*** Data to use Section Begins ***

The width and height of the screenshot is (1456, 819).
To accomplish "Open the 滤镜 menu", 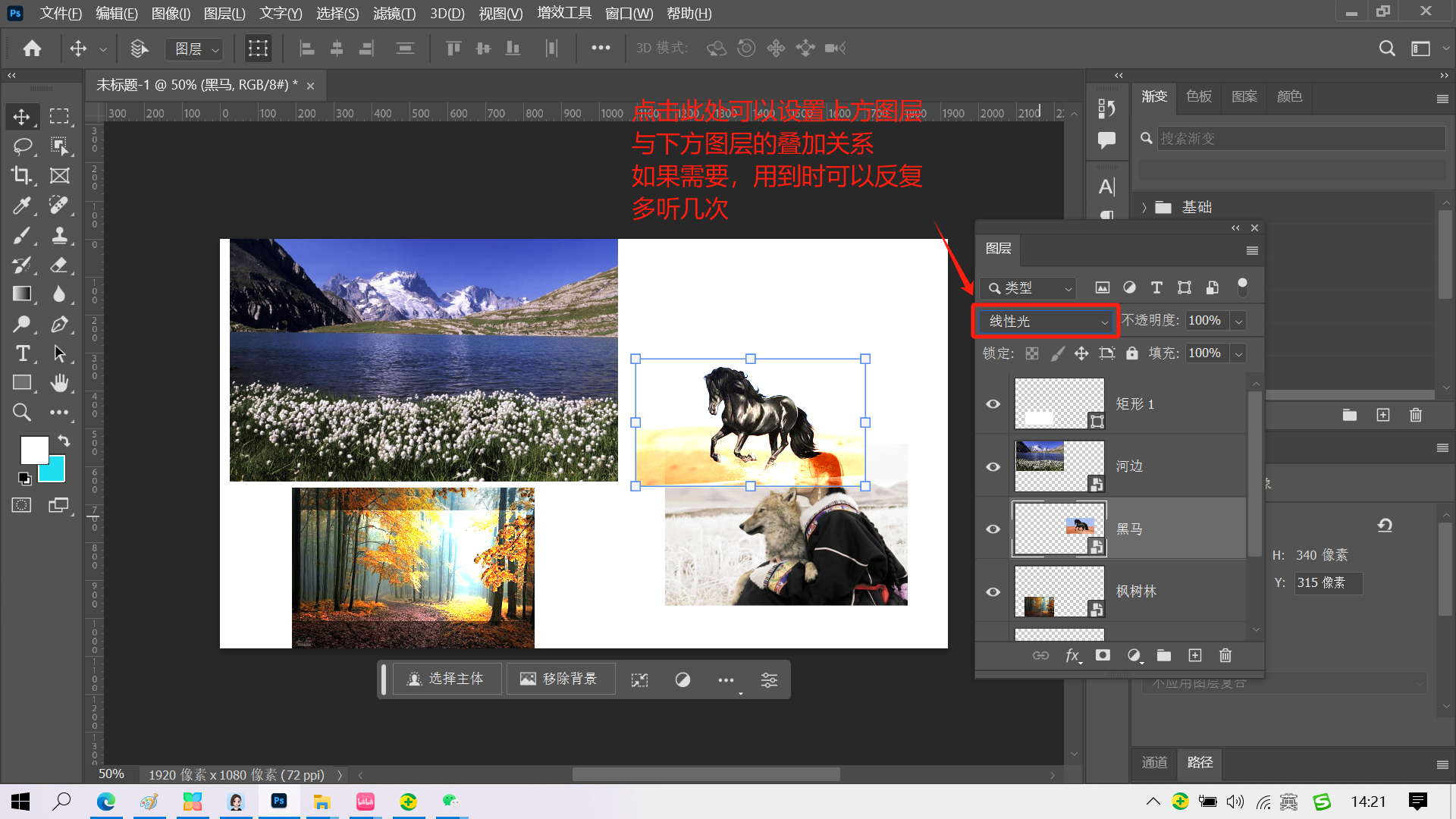I will (x=394, y=14).
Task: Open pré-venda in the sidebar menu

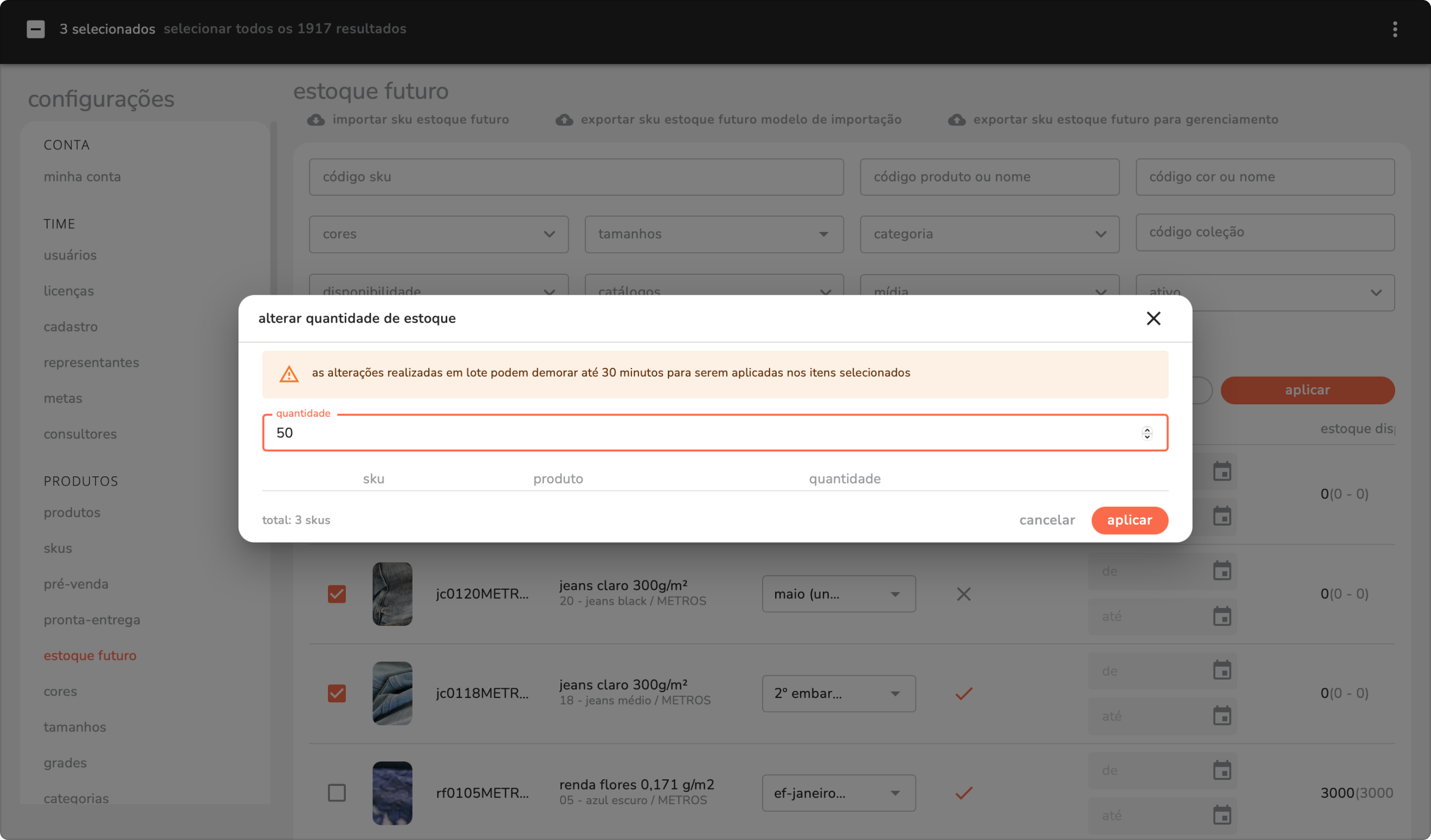Action: click(x=75, y=584)
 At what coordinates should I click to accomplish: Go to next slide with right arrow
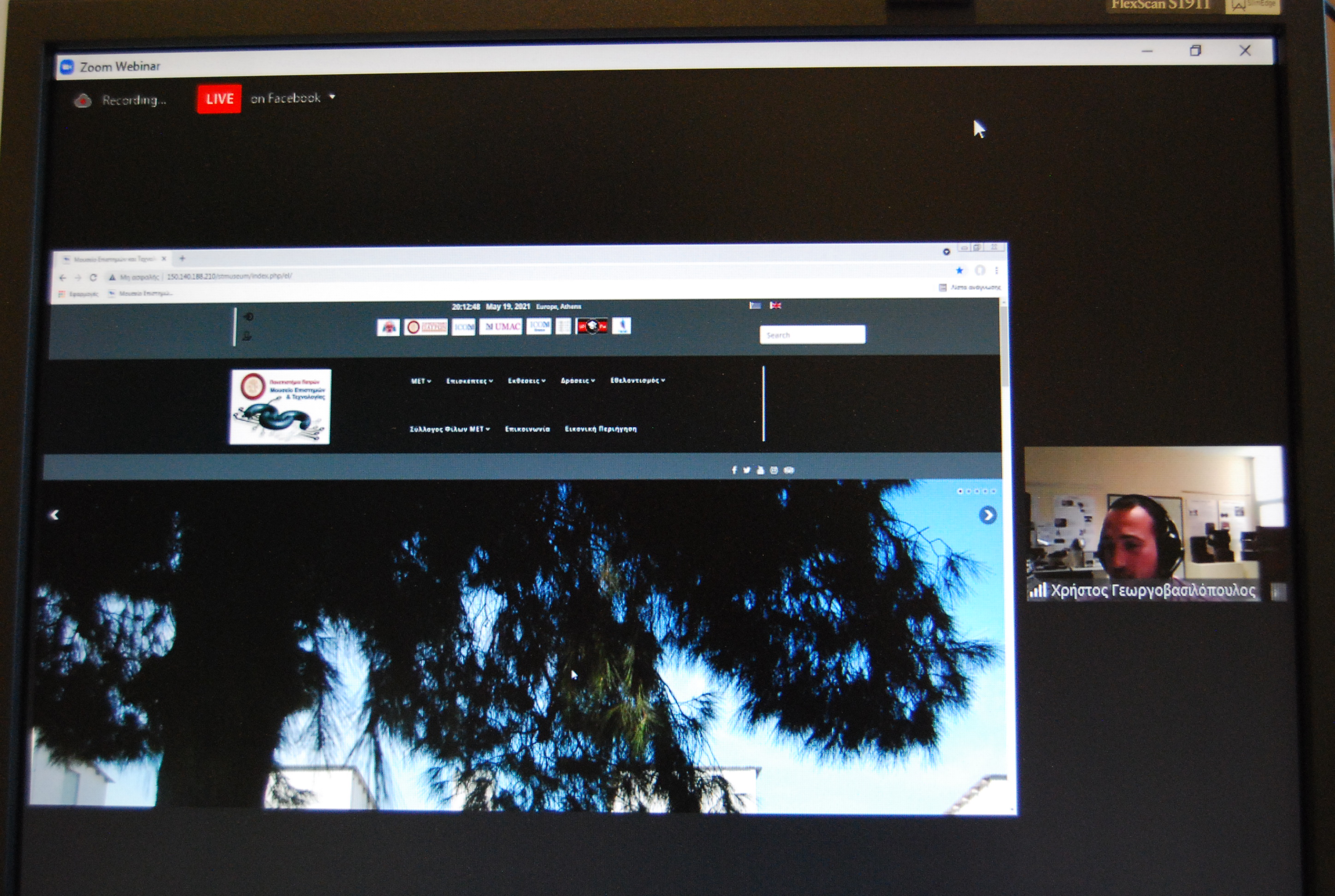(x=987, y=515)
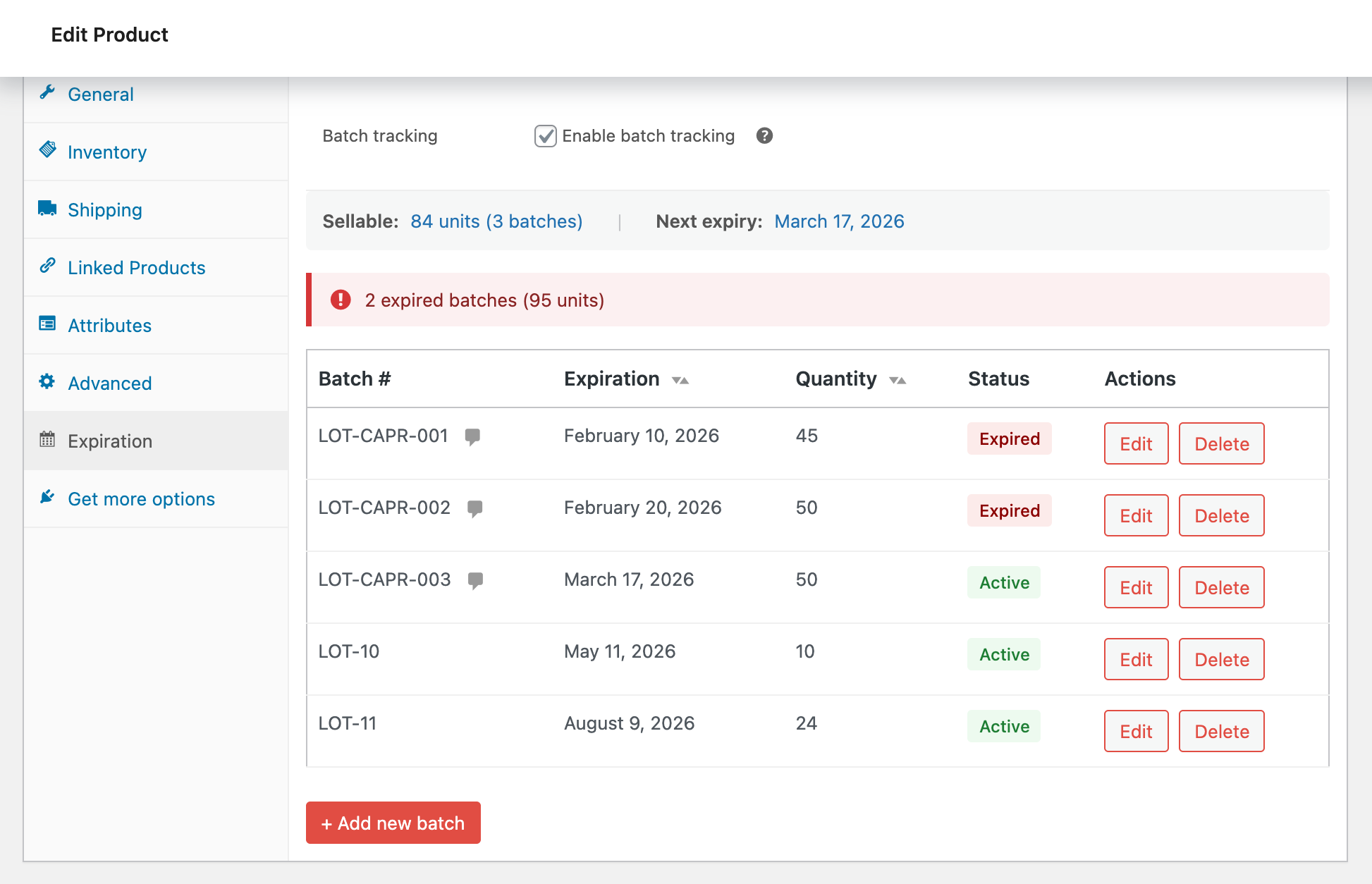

*** Data to use Section Ends ***

Task description:
Leave out the pictures and return, exactly as written, only the lines from the line with "Task: Open pré-venda in the sidebar menu" through the end of the records above.

Solution below:
Task: Open pré-venda in the sidebar menu

Action: click(x=75, y=584)
 At what coordinates should I click to accomplish: Go to next slide with right arrow
(x=987, y=515)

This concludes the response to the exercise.